You can see evidence of this burgeoning big-rig revolution in Rowan County. Freightliner's Class 8 Cascadia truck, assembled at its Cleveland plant and at a new plant in Mexico, is billed as a model of aerodynamic efficiency, the result of 2,500 hours of wind-tunnel testing. Last month, Freightliner's parent company, Daimler-Benz, received nearly $40 million in federal funding to speed future truck efficiency improvements. The funding, administered through the Department of Energy's 21st Century Truck Technology Partnership, will be shared with Daimler subsidiaries and other partners to engineer new prototypes.
Food Lion is participating in the Smartway Transport program, another EPA initiative to improve truck and freight hauling efficiency. Just south of Salisbury, truck drivers can look forward to shutting off their engines and plugging in to the Derrick Travel Plaza electrification program to keep their cabins comfortable and onboard systems powered up while cutting fuel consumption and emissions.
Consider the scope of the $660 billion a year U.S. trucking industry, and you see why industrialists and environmentalists alike are taking notice. All told, combination trucks — or tractor-trailers — rolled up 143.5 billion miles in 2008, down slightly from the previous year because of the economy. That represents roughly 15 percent of total U.S. oil consumption — and a transportation sector ripe for impressive savings.

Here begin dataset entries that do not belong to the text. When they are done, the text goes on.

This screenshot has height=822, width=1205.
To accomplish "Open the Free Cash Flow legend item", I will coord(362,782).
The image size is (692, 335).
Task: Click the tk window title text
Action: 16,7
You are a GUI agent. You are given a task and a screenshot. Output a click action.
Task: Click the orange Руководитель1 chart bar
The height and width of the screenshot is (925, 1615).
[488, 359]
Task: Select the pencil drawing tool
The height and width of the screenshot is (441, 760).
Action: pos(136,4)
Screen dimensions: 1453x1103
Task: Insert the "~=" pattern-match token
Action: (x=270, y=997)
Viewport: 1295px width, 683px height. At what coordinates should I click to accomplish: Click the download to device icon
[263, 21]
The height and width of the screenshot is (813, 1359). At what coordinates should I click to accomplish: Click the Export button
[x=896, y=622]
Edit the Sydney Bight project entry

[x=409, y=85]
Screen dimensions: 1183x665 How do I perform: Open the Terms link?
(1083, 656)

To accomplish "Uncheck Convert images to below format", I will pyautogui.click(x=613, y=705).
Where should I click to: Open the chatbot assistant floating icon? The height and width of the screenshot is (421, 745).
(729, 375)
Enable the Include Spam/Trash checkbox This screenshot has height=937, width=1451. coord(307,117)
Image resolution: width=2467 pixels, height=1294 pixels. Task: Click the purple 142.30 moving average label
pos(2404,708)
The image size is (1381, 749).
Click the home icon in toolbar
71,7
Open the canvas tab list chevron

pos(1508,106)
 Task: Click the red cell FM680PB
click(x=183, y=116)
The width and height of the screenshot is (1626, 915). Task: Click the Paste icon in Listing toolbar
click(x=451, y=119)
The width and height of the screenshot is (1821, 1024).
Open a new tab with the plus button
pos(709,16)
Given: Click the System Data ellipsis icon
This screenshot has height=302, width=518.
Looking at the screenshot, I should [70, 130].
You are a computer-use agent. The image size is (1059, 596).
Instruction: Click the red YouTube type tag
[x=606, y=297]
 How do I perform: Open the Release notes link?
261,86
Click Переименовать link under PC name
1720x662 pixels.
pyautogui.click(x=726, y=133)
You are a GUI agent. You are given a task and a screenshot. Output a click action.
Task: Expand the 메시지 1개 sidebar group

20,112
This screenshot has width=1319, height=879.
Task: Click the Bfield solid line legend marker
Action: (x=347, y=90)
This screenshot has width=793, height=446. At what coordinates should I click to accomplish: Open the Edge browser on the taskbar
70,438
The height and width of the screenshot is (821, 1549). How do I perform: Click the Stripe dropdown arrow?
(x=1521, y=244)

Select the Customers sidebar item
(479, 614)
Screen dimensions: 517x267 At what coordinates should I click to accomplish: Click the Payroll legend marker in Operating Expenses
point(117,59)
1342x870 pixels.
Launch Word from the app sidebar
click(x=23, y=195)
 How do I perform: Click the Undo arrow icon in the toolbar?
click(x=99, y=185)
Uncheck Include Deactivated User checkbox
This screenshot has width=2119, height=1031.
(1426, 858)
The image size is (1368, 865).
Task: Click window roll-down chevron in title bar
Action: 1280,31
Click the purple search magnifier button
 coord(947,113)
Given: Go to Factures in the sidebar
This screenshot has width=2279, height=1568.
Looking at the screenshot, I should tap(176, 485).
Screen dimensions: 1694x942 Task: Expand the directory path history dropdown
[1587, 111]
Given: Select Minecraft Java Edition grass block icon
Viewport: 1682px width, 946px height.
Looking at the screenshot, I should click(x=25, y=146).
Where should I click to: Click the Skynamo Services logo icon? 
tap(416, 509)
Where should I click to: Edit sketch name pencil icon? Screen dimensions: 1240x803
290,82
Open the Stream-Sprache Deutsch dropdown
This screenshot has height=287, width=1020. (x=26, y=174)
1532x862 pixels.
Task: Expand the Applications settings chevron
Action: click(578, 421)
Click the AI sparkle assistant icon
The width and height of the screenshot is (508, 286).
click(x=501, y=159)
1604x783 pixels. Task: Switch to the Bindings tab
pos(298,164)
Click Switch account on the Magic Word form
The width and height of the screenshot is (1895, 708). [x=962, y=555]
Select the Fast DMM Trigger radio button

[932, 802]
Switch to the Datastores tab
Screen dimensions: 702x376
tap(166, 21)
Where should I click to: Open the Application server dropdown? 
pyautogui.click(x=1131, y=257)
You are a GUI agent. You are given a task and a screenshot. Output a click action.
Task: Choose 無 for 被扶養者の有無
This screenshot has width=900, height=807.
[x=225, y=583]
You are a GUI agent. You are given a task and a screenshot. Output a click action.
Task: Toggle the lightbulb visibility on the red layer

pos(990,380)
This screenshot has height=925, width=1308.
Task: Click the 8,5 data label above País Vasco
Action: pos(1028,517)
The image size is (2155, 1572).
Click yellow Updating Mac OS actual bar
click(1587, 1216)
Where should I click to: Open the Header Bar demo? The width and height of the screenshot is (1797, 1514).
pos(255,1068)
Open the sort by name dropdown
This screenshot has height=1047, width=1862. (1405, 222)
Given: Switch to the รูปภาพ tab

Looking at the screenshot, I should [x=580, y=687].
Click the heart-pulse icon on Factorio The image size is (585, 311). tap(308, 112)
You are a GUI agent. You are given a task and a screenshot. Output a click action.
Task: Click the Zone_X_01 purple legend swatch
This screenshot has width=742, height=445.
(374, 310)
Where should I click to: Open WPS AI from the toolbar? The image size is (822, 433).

While regulatory necessity will spur some of this revolution, Lovins believes the carrot of profitability ultimately is a more powerful engine for transformation than the stick of emissions restrictions and fuel-mileage mandates. That could be particularly important for an industry that has been walloped by the recession, with more than 2,500 owner-operators going out of business in 2008. Over the long haul, saving fuel is cheaper than buying fuel.
"Smart companies have figured this out," Lovins says.
Whatever else Walmart may be guilty of, you don't become the world's largest retailer through stupidity.